Anschließend ging es in die nächsten Steigungen. Ich bemerkte, wie die Schaltung hakelig wurde und schaute bei einer Pause genauer nach: gerade noch rechtzeitig. Der Schaltzug hatte nur noch zwei intakte Drähte. Zum Glück lag vor mir kein starker Anstieg mehr, ich änderte meine Route ins Tal in den nächsten größeren Ort, Massiac. Ich vermied es, hinten zu schalten und hatte nur noch drei Gänge zur Verfügung.

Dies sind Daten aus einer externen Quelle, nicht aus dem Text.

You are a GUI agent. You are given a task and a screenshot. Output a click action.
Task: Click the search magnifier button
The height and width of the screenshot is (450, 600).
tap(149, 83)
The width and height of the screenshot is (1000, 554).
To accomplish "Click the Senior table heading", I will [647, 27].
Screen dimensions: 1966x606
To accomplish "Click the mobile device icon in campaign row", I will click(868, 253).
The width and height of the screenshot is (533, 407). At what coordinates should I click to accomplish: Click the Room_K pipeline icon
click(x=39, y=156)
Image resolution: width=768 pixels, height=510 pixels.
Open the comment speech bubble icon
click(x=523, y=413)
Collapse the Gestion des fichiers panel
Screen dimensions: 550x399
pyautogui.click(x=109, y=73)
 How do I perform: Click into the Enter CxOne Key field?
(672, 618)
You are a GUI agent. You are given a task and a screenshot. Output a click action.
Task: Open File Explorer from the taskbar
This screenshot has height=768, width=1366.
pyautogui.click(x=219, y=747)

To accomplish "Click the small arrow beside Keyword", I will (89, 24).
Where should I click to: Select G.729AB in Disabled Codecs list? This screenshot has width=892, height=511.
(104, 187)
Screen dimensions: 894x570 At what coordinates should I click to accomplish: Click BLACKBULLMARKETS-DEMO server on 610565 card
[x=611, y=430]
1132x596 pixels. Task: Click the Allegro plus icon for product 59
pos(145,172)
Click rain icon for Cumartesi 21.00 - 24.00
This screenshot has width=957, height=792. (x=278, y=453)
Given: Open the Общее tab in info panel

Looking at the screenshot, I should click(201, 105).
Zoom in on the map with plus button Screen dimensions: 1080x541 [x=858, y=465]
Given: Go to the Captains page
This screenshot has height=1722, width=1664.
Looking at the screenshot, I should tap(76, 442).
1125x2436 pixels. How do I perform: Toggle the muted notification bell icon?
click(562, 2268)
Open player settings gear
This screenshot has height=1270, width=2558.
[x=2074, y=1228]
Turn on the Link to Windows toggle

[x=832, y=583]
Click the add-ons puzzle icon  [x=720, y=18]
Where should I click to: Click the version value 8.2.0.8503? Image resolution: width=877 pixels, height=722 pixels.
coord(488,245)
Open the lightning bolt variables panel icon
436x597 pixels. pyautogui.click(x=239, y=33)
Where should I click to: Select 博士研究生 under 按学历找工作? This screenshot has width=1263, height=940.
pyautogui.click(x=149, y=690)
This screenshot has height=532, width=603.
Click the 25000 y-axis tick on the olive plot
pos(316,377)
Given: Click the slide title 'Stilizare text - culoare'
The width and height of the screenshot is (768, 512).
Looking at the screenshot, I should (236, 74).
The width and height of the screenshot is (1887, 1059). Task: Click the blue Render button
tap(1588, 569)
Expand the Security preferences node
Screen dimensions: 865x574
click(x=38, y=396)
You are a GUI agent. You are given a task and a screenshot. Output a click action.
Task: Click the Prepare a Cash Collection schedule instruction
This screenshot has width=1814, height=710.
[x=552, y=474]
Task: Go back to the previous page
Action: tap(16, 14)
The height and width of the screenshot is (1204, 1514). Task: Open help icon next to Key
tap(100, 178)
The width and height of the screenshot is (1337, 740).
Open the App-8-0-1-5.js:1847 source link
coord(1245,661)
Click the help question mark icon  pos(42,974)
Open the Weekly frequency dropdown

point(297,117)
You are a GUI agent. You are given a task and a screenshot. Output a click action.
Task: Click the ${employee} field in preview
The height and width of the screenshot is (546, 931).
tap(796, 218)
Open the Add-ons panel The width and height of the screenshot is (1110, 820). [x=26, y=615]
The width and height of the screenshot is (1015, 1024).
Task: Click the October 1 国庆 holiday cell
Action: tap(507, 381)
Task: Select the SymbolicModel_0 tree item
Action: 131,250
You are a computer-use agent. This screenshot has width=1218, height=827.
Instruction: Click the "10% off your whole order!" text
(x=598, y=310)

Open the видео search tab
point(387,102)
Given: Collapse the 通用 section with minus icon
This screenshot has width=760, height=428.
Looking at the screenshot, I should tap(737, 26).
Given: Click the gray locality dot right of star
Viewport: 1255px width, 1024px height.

Am Ortseingang von Massiac sah ich ein Hotel, ich hielt dort um zu fragen, wo der örtliche Fahrradladen sei. Die Antwort war unbefriedigend: gibt keinen in Massiac – und alle anderen kilometerweit entfernt und ab der Route, vor allem aber nur über teils gehörige Anstiege zu erreichen. Ich erklärte dem Hotelier das Problem und er gab mir kurzerhand einen passenden Schaltzug aus seiner Garage, den ich einbaute. Glück gehabt! Ich muss zwar nochmal Ran und justieren, aber so traute ich mich weiter zu fahren, auch angesichts der zu erwartenden Steigung.

Landschaft und Wetter
Landschaft und Wetter

Bald außerhalb von Massiac allerdings hing ich nicht nur in einer langen Steigung bis auf über 1200m Höhe fest (von ca. 500m und mit ein paar kurzen Abfahrten), sondern es begann zu regnen. Mit zunehmender Höhe wurde es auch empfindlich kalt. Die Temperatur sank auf 9°C und es kam ewig kein Dorf, bestenfalls Ansammlungen einiger Häuser. Allanche kam nur schleichend näher und der Regen wurde stärker.

Die letzten fünf Kilometer waren eine schnelle Abfahrt. Kurvig, auf regennasser Fahrbahn. Mit Brille ist nichts zu sehen, ohne Brille pieksen ab 50km/h die Regentropfen in den Augen so, dass man sie schließen möchte.

Angekommen in Allanche war ich heilfroh, ein Hotel mit freiem Zimmer zu finden, welches auch noch ein Abendessen anbot.